FIdel Cashflow said:


> This hasn't happened in my region YET but it's coming. Amazon is changing the way we accept blocks now. Seems we will have to swipe to accept a block. It will definitely slow us down.
> 
> Has anyone's region been affected yet and if so how bad does this new change suck?


Just pulling shit out of your ass, or do you have proof?


----------



## Chicago-uber (Jun 18, 2014)

ubstar said:


> Just pulling shit out of your ass


Uhmmm.. please keep your fetishes to yourself


----------



## oicu812 (Aug 29, 2016)

ubstar said:


> Just pulling shit out of your ass, or do you have proof?


If you haven't figured out by now, s/he works on the flex app team out of India.


----------



## evangil (May 23, 2017)

Someone can by make auto-swipe machine in one hour...


----------



## tofu97 (Apr 8, 2017)

evangil said:


> Someone can by make auto-swipe machine in one hour...


The difficulty is not about the swipe action. The difficulty lies the machine needs to know when to tap to refresh and when to swipe to accept an offer. Now it requires the machine to have vision and OCR to understand the text. And unlike tap, machine's swipe action normally is slower than human finger.


----------



## SoggyF (Jun 24, 2017)

I hate entering captchas on my porn sites but I've always thought that might be a good idea for the app.


----------



## uberstuper (Jan 2, 2016)

Yawns


----------



## Bill1630 (Dec 11, 2017)

FIdel Cashflow said:


> This hasn't happened in my region YET but it's coming. Amazon is changing the way we accept blocks now. Seems we will have to swipe to accept a block. It will definitely slow us down.
> 
> Has anyone's region been affected yet and if so how bad does this new change suck?


It's defiantly slowed me down. I'm use to tapping while doing something else. I'm finding I'm looking at the screen more.


----------



## flex567 (Jul 9, 2018)

Bill1630 said:


> It's defiantly slowed me down. I'm use to tapping while doing something else. I'm finding I'm looking at the screen more.


someone's going to get into a wreck accepting an instant offer, fortunately Amazon is too evil to care

now it's back to accepting every offer, looking to see what it is, throwing it back - the most inefficient possible way of matching drivers with shifts

some low-EQ intern probably put 5-10 seconds of thought into"solving" this "problem" first week of june

this is the world we live in now, this is the techno dystopia - some rich f*ckup networks onto an AMZN internship, ruining lives out of stupidity, makes a giant mess, the new high-tech way of telling everyone to "eat sh*t"

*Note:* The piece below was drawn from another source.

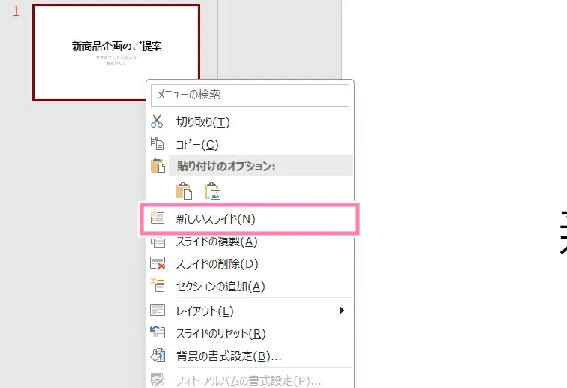
Task: Select the slide 1 thumbnail
Action: (116, 53)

wow nothing changes, it's just toxicity instead of sh*t - raining down from above from anonymous sources - thanks anonymous AMZN a.i., thanks incompetent interns, thanks rich soulless foreign national devs who dont care about tech in the least and who are only interested in controlling people with it, thanks depraved east coast toxicity, constantly enabling all of this

thanks


----------



## Bill1630 (Dec 11, 2017)

flex567 said:


> someone's going to get into a wreck accepting an instant offer, fortunately Amazon is too evil to care
> 
> now it's back to accepting every offer, looking to see what it is, throwing it back - the most inefficient possible way of matching drivers with shifts
> 
> ...


Life is about adjustment. We will get use to the new setup.


----------



## flex567 (Jul 9, 2018)

Bill1630 said:


> Life is about adjustment. We will get use to the new setup.


but it's not a new set up, this is back to the beginning

back to re-routing everything to those who think the world only exists to deal with their toxicity

they think being a f*ckup is a power move

bet u didnt know that

their darkest secret is that they are worse than mediocre

bet they didnt know that


----------